| What to produce |
After locating the line containing "The width and height of the screenshot is (600, 411)." in the entries below, please write out that line and the rest through the end exactly. Omit pictures.

****************

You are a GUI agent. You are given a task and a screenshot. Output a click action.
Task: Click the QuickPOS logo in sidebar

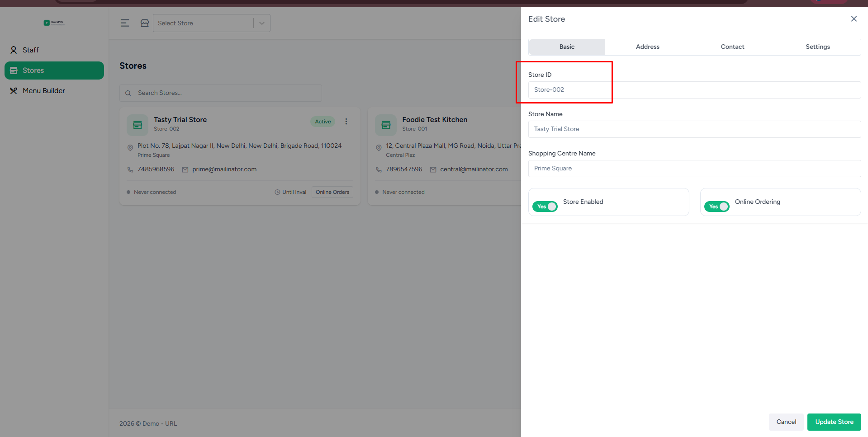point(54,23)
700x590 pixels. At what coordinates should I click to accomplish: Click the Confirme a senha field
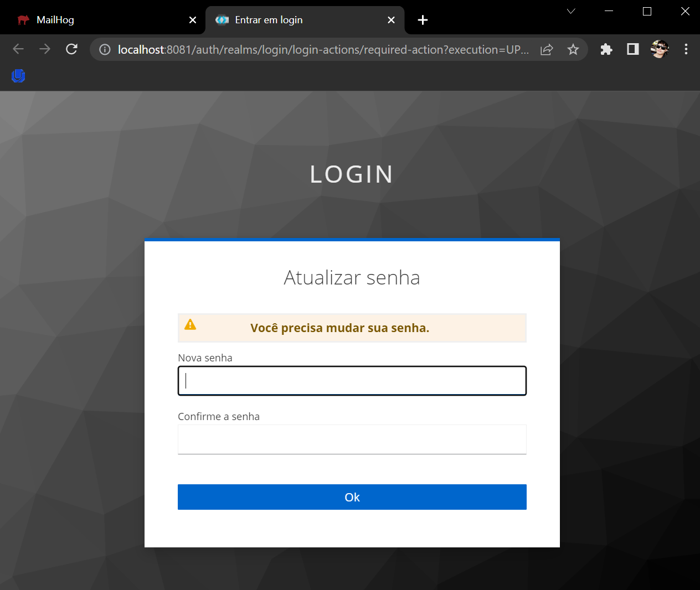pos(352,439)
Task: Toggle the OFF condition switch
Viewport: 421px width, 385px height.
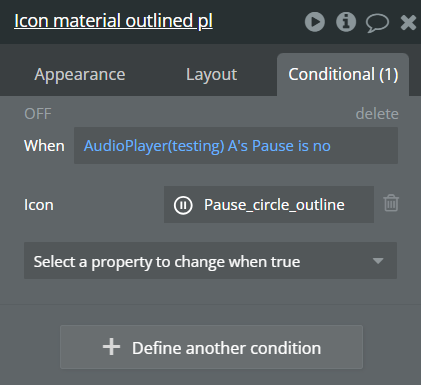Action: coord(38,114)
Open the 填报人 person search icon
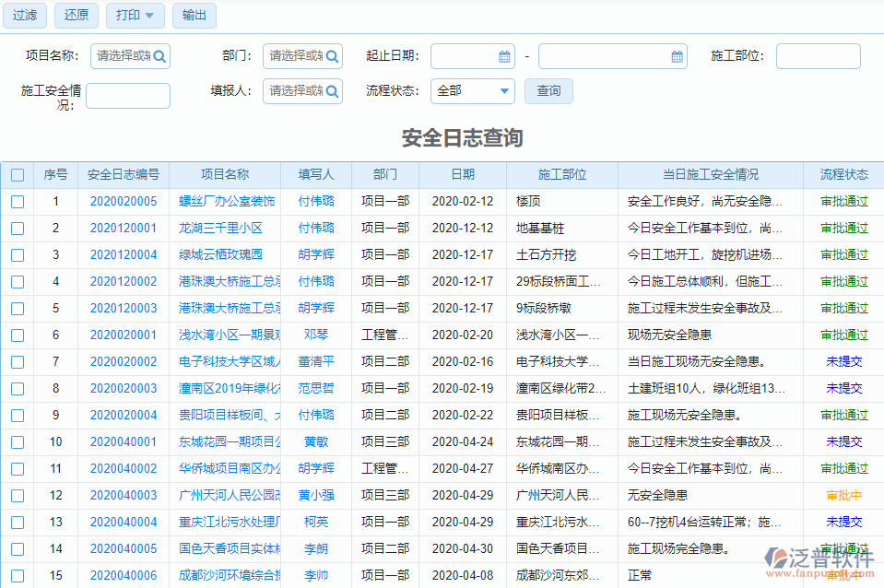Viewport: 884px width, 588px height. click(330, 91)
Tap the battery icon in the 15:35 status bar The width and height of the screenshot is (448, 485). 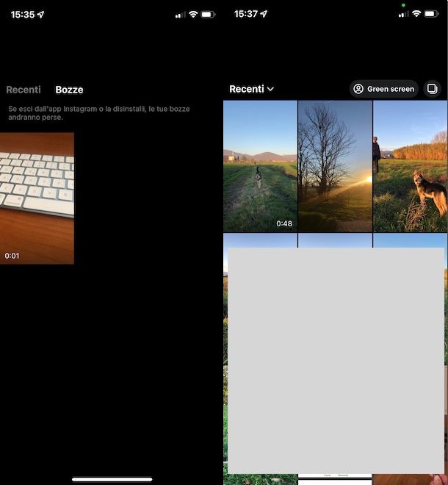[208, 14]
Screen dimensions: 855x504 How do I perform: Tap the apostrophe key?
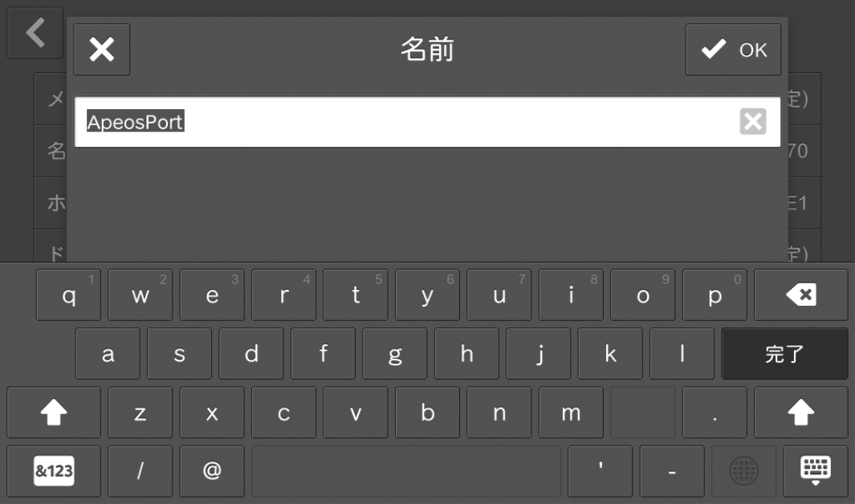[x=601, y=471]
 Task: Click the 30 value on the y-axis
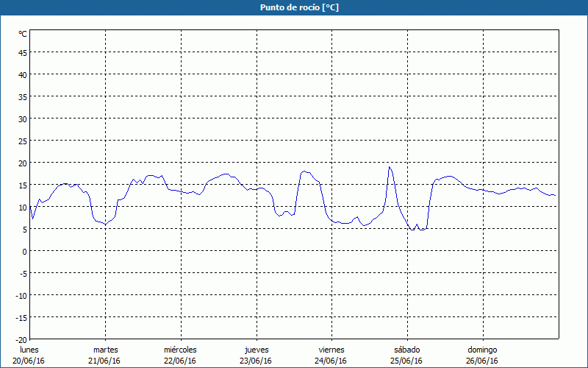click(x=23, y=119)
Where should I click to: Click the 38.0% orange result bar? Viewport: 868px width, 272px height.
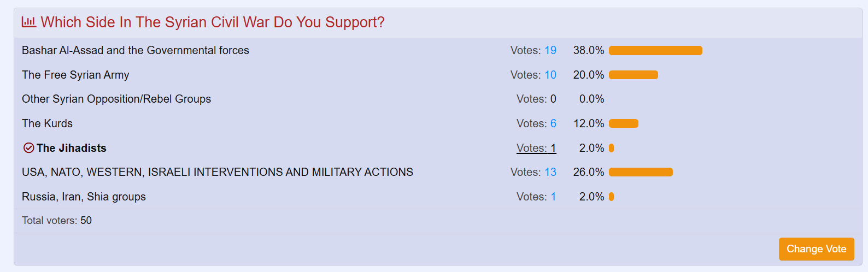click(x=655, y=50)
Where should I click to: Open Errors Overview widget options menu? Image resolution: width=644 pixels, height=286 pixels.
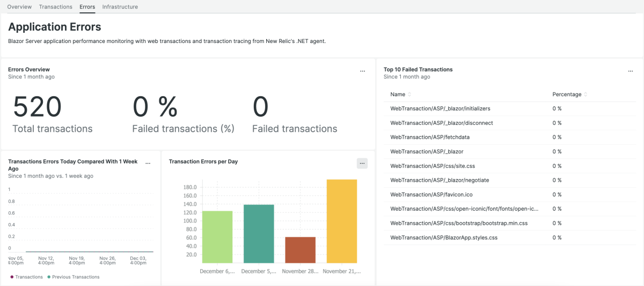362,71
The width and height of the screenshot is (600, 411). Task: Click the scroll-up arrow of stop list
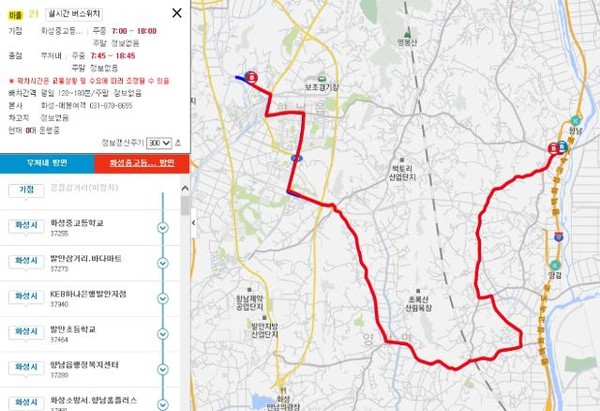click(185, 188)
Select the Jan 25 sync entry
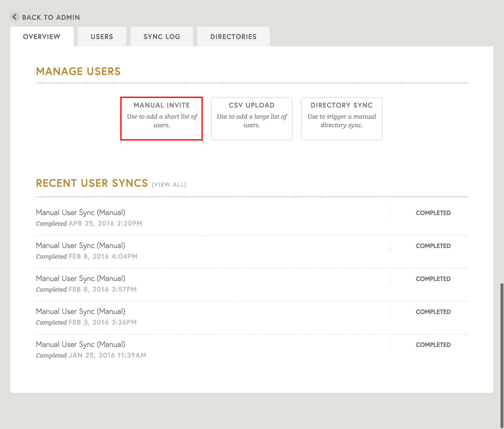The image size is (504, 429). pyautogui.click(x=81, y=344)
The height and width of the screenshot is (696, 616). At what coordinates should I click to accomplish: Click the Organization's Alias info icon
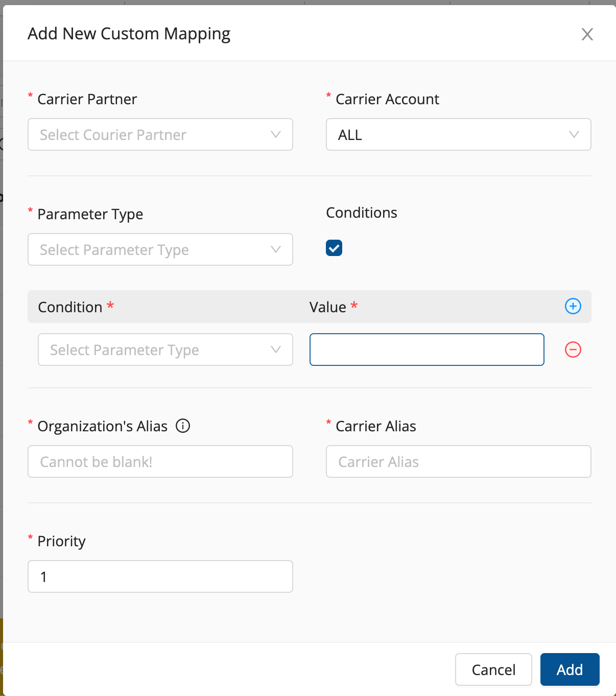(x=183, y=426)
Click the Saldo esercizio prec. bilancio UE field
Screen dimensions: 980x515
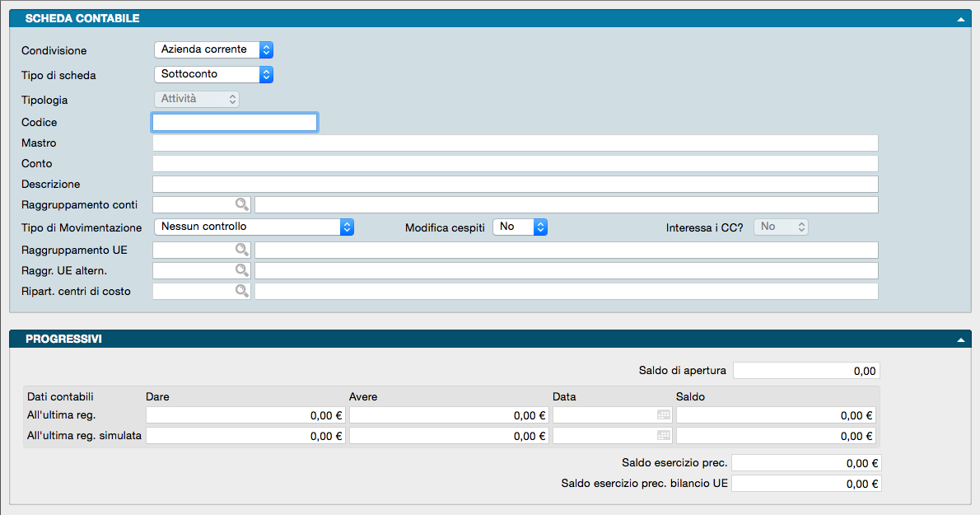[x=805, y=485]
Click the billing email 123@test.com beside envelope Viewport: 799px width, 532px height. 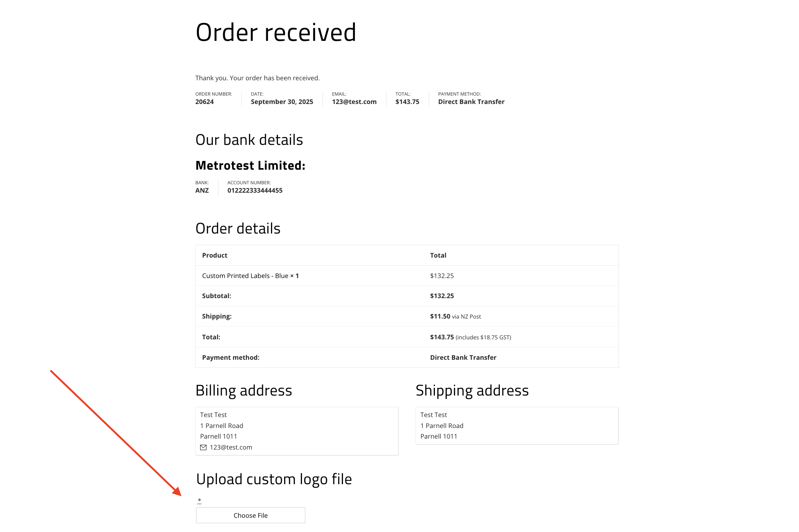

****************

| Exercise output |
The width and height of the screenshot is (600, 411). Task: Click the scroll-up arrow of stop list
click(185, 188)
Select the Jan 25 sync entry
The image size is (504, 429). pyautogui.click(x=81, y=344)
The height and width of the screenshot is (696, 616). At what coordinates should I click to accomplish: Click the Organization's Alias info icon
(x=183, y=426)
Click the Saldo esercizio prec. bilancio UE field
Screen dimensions: 980x515
[x=805, y=485]
Click the billing email 123@test.com beside envelope Viewport: 799px width, 532px height. 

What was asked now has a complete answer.